**Problem to solve:**
When the line with "Image resolution: width=693" appears below, start repeating lines exactly, and keep going through the line with "Task: Click the Cancel button"; add nothing outside that span.

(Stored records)

◇ ◇ ◇ ◇ ◇

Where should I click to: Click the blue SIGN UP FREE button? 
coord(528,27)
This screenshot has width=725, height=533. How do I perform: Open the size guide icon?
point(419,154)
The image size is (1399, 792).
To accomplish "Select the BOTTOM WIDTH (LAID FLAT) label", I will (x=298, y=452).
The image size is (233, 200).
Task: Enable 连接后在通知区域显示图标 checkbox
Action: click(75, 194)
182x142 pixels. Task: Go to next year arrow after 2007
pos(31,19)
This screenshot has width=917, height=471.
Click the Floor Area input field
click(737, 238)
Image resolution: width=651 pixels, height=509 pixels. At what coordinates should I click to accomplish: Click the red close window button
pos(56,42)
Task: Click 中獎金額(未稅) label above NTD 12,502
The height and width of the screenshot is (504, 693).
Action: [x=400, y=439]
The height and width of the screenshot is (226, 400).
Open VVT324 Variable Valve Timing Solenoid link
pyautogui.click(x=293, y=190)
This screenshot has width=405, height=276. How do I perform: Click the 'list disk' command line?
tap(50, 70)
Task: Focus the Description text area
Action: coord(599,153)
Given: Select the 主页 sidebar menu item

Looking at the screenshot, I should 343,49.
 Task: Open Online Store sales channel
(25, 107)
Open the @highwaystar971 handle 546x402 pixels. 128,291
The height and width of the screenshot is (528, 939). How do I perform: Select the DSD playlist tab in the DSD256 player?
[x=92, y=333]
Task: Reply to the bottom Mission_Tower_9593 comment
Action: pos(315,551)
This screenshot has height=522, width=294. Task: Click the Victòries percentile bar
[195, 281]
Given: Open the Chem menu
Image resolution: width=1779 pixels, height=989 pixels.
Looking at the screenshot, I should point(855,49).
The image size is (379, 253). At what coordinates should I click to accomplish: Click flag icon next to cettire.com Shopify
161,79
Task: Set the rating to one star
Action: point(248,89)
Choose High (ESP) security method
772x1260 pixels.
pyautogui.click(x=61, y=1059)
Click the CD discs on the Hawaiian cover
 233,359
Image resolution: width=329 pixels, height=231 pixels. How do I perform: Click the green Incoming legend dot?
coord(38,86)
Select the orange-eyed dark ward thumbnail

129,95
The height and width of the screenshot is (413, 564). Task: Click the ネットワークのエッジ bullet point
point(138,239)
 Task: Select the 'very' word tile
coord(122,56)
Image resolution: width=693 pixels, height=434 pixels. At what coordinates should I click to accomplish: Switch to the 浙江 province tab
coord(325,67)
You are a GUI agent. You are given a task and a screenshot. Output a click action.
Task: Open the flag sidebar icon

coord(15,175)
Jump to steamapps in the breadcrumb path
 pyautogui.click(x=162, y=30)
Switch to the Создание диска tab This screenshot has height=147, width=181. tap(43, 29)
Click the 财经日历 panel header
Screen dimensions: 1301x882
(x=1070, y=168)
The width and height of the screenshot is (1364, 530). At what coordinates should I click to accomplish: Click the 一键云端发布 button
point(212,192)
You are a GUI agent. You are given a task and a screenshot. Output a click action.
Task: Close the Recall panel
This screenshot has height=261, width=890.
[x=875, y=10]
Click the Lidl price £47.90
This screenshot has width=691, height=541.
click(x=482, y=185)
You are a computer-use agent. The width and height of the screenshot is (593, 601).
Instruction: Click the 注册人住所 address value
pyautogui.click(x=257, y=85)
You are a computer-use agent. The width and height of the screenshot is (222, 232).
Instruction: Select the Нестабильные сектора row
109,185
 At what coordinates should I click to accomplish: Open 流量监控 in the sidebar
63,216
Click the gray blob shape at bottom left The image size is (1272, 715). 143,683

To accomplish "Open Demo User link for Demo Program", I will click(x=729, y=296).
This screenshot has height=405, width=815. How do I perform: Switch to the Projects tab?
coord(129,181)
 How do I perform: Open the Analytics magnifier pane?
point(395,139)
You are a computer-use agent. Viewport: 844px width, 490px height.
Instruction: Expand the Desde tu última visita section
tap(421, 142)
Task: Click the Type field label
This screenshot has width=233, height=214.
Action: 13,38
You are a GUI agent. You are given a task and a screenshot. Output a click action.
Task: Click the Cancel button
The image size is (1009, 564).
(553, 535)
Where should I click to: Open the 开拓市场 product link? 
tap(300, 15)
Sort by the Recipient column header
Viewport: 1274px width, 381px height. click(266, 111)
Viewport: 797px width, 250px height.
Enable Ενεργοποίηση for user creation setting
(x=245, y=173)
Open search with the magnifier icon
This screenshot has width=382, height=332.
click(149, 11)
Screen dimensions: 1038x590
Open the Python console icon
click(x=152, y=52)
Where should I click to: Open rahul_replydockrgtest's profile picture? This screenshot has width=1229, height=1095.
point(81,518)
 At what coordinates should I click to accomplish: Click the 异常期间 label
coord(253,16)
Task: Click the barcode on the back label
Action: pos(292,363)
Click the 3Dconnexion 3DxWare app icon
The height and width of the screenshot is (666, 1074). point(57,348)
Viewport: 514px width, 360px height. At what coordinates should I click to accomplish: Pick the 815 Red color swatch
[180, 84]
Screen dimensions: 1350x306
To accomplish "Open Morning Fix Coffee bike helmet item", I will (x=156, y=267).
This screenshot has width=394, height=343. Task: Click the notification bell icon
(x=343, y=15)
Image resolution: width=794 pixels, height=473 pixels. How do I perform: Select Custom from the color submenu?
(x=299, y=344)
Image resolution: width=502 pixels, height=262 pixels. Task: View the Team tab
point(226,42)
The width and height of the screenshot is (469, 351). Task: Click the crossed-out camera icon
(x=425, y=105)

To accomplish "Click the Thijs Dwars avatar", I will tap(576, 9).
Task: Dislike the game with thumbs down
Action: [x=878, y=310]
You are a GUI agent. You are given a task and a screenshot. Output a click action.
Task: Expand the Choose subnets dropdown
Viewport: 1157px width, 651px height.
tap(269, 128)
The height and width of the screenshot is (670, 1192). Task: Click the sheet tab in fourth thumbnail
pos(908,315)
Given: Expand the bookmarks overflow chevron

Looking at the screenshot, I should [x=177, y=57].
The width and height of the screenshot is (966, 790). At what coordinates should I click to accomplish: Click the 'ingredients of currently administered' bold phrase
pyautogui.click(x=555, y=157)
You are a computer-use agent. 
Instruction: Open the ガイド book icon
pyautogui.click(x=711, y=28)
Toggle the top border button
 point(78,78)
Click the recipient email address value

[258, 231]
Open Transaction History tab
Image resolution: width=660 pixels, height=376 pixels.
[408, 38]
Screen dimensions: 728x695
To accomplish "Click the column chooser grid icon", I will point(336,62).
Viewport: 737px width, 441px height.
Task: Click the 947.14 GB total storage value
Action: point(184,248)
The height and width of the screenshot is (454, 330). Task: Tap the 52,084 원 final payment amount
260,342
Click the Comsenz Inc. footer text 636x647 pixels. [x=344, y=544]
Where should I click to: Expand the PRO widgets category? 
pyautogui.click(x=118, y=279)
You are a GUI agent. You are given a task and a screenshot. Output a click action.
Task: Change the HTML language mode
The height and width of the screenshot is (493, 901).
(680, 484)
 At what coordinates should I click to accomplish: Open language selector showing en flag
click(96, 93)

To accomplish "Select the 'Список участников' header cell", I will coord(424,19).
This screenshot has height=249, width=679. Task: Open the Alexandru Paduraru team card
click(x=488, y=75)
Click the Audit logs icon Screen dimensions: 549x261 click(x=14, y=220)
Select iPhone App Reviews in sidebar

◇ ◇ ◇ ◇ ◇

**Solution to this task:**
Image resolution: width=693 pixels, height=434 pixels. At what coordinates should I click to accomplish: Switch to the 浙江 province tab
coord(325,67)
You are a GUI agent. You are given a task and a screenshot. Output a click action.
Task: Open the flag sidebar icon

coord(15,175)
Jump to steamapps in the breadcrumb path
 pyautogui.click(x=162, y=30)
Switch to the Создание диска tab This screenshot has height=147, width=181. tap(43, 29)
Click the 财经日历 panel header
Screen dimensions: 1301x882
(x=1070, y=168)
The width and height of the screenshot is (1364, 530). At what coordinates should I click to accomplish: Click the 一键云端发布 button
point(212,192)
You are a GUI agent. You are given a task and a screenshot. Output a click action.
Task: Close the Recall panel
This screenshot has height=261, width=890.
[x=875, y=10]
Click the Lidl price £47.90
This screenshot has width=691, height=541.
click(x=482, y=185)
You are a computer-use agent. The width and height of the screenshot is (593, 601).
Instruction: Click the 注册人住所 address value
pyautogui.click(x=257, y=85)
You are a computer-use agent. The width and height of the screenshot is (222, 232).
Instruction: Select the Нестабильные сектора row
109,185
 At what coordinates should I click to accomplish: Open 流量监控 in the sidebar
63,216
Click the gray blob shape at bottom left The image size is (1272, 715). 143,683

To accomplish "Open Demo User link for Demo Program", I will click(x=729, y=296).
This screenshot has height=405, width=815. How do I perform: Switch to the Projects tab?
coord(129,181)
 How do I perform: Open the Analytics magnifier pane?
point(395,139)
You are a computer-use agent. Viewport: 844px width, 490px height.
Instruction: Expand the Desde tu última visita section
tap(421, 142)
Task: Click the Type field label
This screenshot has width=233, height=214.
Action: 13,38
You are a GUI agent. You are given a task and a screenshot. Output a click action.
Task: Click the Cancel button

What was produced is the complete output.